Skip to Content
News Releases
Back
Global oil supply challenges will drive gas to $1.50 litre: CIBC World Markets

    Prices to hit US$150 a barrel within the next five years

    TORONTO, Jan. 10 /CNW/ - CIBC (CM: TSX; NYSE) - Canadians should brace
for $1.50 litre gas prices in the near future as global oil supply will
increasingly have trouble keeping pace with demand, forecasts a new energy
report from CIBC World Markets.
    The report predicts that surging demand in developing economies combined
with accelerated depletion of existing supply and widespread delays in getting
new oil fields up and running will see the global supply of oil fall as much
as eight million barrels a day below U.S. Department of Energy and
International Energy Agency estimates by 2012.
    "Those projections ignore two fundamental forces that have, in recent
years, brought global production to a virtual standstill," says Jeff Rubin,
Chief Strategist and Chief Economist at CIBC World Markets. "The first is
depletion. You have to run faster to stand still. Depletion from existing
fields has accelerated to over four per cent, a rate that currently cuts
nearly four million barrels per day out of each year's production.
    "The second fundamental force blowing up supply forecasts is the huge
project delays and massive cost overruns associated with many of the world's
largest new oil mega-projects. From Kazakhstan to Nigeria's Delta region,
protracted delays in some of the world's largest energy mega-projects will
have huge impacts on actual supply growth over the next five years."
    As part of its research, CIBC World Markets reviewed nearly 200 new oil
projects slated to start production over the next five years and found that
scheduled production timelines are far too optimistic, with project delays the
norm, not the exception, among the group.
    It found that heavy reliance on increasingly high cost and technically
challenging fields like the Kashagan project in Kazakhstan, Russia's Sakhalin
II and Canadian and Venezuelan oil sands have left world supply growth
vulnerable to a seemingly never-ending series of project delays.
    Mr.
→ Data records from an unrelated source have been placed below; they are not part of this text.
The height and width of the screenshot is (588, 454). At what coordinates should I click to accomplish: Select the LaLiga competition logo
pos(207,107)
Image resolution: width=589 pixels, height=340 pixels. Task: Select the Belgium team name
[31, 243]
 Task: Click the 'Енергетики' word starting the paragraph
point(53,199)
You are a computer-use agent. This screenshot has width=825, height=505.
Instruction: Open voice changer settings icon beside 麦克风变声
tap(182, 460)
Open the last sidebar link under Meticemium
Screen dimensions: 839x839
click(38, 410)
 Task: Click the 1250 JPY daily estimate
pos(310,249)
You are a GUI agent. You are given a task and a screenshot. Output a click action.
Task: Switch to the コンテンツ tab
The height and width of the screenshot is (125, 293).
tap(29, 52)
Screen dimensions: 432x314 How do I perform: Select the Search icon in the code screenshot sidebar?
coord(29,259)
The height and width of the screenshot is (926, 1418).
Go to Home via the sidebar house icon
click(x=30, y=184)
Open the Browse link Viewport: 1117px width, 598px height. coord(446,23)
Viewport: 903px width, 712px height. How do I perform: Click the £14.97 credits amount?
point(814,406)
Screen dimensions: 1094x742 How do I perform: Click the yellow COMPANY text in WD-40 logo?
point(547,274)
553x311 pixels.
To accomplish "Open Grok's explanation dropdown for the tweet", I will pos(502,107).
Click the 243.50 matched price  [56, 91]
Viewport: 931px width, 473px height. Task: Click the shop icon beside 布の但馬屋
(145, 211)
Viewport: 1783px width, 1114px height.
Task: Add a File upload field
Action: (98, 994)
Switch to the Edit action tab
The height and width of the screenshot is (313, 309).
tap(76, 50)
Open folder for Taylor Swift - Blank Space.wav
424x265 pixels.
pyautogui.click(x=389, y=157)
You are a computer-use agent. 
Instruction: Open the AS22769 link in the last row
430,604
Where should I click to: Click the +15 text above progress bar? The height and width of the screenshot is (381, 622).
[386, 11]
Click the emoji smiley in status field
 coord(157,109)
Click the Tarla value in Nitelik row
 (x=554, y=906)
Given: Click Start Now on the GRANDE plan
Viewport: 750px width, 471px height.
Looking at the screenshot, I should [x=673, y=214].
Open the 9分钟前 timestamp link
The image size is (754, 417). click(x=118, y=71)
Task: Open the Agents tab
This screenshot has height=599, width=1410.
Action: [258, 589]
Rubin notes that delays in the Venezuela and Canada will shave over
700,000 barrels a day from earlier 2012 production forecasts. In some nations,
soaring development costs have resulted in complex and often tense re-
negotiations of royalty agreements with host countries. Some have even led to
either a temporary or indefinite suspension of operating licenses.
    "Of course, stagnant conventional world oil production underlies the
recent problems associated with harvesting unconventional supply. Virtually
all of the increases in global oil production have occurred from deepwater
fields or oil sands, with conventional production seemingly stuck at 2005
levels of 67 million barrels per day."
    These project delays are also happening at a time of accelerated global
depletion in existing fields. The rate has climbed to over four per cent,
which cuts nearly four million barrels per day out of each year's production.
The recent increases are in part, related to the growing importance of
offshore, and, in particular, deepwater fields, which have depletion rates
twice that of conventional fields.
    "Cliff-like depletion rates have already been in evidence in the North
Sea and now the huge Cantarell field in Mexico," adds Mr. Rubin. "Since 2000,
offshore fields have been the single-largest source of new supply growth. As
their weight in total production increases, future depletion rates will
continue to rise. Even holding the current depletion rate constant over the
next five years, we must produce nearly 20 million barrels per day of new oil
just to offset what will be lost through depletion during this period."
    Mr. Rubin notes that these major project delays and increasingly rapid
depletion will result in a supply increase of only about three million barrels
a day by 2012 - far below the 10 million barrels projected by the
International Energy Agency. With oil demand soaring in places like China,
India, Russia and in the world's largest oil-producing countries themselves, a
widening demand-supply gap will push crude oil prices to as high as US$150 a
barrel by 2012.
    "Soaring rates of car ownership in countries like Russia and China have
boosted fuel demand in both countries," says Mr. Rubin. "For example,
gasoline, a key driver of rising oil use, is growing at over six per cent in
both countries. But an even more important factor has been massive price
subsidization in OPEC countries which has spurred extraordinary near-double-
digit growth in oil demand.
    "Not only is there virtually no price elasticity between OPEC's own oil
consumption and world oil prices but paradoxically, domestic consumption of
oil in those countries may actually increase with rising world oil prices
because higher crude prices boost incomes, which in turn, further boosts
demand for massively subsidized domestic gasoline."
    The result of this unchecked soaring demand in most oil-producing nations
means they will not be able to add any additional exports to meet the surging
demand in developing countries. Since crude demand in countries like China and
India is far more income-elastic than price-elastic, these countries are
likely to outbid OECD markets for increasingly scarce global supply.
    The OECD, the largest global oil market today, is much more price
sensitive and oil consumption, which has already fallen over the last two
years, will decline by almost four million barrels per day over the next five
years in response to steadily rising prices.
    In the U.S. alone, with soaring crude prices pushing the cost of gasoline
to US$4.50 a gallon, Mr. Rubin expects American demand for oil to drop by 10
per cent or nearly two million barrels a day by 2012.
    The complete CIBC World Markets report is available at:
http://research.cibcwm.com/economic_public/download/occrept65.pdf.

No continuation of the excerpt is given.